The paper reports, for the first time, the creation of a time-stable hybrid sensor capable of detecting hydrogen and n-butanol molecules at various concentrations and humidity levels. It is based on copper oxide doped with aluminum impurities (CuO:Al) and metal-organic nanostructures of the ZIF-8 (Zeolitic Imidazolate Framework) type.
ZIF-8 MOF materials are considered revolutionary and were recognized at the highest scientific level through the awarding of the 2025 Nobel Prize in Chemistry to Professors Susumu Kitagawa, Richard Robson, and Omar M. Yaghi. This award highlights “the enormous potential of metal-organic frameworks (MOFs), which offer unprecedented possibilities for creating custom materials with new functionalities.”
The Nobel press release states: “Metal–organic frameworks have enormous potential, bringing previously unforeseen opportunities for custom-made materials with new functions”—a direction in which UTM is actively engaged through original and innovative research.
Doctoral student Rajat Nagpal, originally from India, enthusiastically emphasized the relevance of this research in addressing global energy challenges:
“Hydrogen and n-butanol are increasingly being considered as clean energy carriers in the emerging era, but implementing them in practical applications requires reliable sensors to detect their low concentrations.

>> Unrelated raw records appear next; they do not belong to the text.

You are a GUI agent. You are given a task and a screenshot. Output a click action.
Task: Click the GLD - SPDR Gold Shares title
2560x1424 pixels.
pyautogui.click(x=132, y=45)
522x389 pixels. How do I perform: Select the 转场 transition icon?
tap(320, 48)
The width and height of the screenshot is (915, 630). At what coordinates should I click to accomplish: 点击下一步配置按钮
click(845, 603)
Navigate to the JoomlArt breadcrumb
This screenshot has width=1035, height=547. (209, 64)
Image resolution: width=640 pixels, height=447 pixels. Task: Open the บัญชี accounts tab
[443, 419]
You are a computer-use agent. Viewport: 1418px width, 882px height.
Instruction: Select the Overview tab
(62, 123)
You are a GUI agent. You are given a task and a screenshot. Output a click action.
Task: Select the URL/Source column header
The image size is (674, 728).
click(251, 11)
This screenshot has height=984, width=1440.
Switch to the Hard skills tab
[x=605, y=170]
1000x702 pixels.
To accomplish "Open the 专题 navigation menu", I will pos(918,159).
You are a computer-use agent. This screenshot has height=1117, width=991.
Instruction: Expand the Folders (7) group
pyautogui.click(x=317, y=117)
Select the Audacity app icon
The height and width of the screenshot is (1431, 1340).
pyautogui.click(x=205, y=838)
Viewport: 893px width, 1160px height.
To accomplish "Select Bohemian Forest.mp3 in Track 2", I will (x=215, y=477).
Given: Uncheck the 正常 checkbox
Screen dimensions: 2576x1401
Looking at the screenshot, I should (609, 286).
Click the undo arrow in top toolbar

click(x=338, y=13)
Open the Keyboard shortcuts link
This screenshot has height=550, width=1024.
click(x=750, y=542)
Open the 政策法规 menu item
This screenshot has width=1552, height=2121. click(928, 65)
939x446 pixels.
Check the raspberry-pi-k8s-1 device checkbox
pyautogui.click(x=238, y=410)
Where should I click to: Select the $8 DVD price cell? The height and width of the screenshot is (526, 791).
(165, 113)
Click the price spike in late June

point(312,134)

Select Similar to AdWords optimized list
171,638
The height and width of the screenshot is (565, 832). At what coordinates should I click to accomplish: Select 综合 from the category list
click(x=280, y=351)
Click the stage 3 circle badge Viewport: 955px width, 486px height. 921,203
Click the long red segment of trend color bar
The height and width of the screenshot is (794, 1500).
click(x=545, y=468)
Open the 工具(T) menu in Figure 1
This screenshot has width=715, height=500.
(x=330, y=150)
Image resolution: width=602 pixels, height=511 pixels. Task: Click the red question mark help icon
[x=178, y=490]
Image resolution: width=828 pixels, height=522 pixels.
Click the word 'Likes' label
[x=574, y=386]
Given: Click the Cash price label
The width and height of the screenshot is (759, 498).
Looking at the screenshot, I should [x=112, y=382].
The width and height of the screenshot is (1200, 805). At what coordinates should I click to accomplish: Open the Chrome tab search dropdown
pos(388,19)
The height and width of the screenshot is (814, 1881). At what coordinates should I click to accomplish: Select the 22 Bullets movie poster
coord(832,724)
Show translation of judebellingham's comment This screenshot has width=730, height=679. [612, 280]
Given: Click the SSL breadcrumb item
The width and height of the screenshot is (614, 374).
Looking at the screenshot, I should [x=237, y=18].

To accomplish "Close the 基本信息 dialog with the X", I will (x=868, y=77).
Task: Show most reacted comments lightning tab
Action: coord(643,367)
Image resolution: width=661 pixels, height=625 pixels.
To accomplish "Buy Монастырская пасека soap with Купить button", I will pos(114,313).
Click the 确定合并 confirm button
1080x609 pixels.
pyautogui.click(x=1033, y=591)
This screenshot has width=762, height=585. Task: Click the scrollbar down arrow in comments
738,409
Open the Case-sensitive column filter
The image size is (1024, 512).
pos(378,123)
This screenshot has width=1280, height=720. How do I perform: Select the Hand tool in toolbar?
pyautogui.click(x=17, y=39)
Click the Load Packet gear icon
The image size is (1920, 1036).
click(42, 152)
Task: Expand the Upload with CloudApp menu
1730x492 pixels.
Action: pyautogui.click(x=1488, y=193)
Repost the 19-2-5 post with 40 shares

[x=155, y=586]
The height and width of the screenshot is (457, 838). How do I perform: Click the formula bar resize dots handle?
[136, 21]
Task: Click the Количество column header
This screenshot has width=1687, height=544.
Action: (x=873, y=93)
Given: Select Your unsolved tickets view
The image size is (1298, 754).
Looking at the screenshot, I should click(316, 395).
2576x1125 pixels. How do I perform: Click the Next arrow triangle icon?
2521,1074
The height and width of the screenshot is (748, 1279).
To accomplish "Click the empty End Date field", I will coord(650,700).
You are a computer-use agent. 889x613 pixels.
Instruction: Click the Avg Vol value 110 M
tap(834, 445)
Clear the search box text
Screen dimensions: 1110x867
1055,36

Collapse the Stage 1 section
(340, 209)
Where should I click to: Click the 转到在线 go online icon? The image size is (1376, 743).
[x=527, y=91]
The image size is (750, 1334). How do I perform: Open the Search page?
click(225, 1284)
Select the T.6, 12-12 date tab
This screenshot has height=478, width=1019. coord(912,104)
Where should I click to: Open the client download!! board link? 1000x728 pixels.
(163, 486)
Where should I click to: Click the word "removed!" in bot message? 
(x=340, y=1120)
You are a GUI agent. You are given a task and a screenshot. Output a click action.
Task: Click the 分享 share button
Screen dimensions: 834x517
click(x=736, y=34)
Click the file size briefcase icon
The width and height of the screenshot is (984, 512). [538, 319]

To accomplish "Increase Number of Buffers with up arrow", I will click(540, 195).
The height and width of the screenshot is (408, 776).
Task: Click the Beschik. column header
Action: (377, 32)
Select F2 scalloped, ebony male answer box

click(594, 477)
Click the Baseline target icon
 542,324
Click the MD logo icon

Our research paves the way for developing more efficient organic-inorganic hybrid MOF/metal oxide sensors, capable of operating reliably in real-world environments and resistant to humidity—an essential step toward integrating them into clean energy infrastructure and monitoring industrial gases.”
This sensor directly contributes to sustainable energy development:
- Hydrogen is a clean energy source with zero carbon emissions and high calorific value.
- n-Butanol is a volatile organic compound (VOC) that, although harmful, is used as a blended fuel for advanced internal combustion engines, offering improved efficiency.
UTM’s approach uses cost-effective methods to produce these sensors, increasing their international appeal.
These high-performance results were also presented at the ICNBME-2025 International Conference, held in Chișinău from October 7–10, 2025, where they were highlighted as one of the most notable achievements in the field of nanotechnologies.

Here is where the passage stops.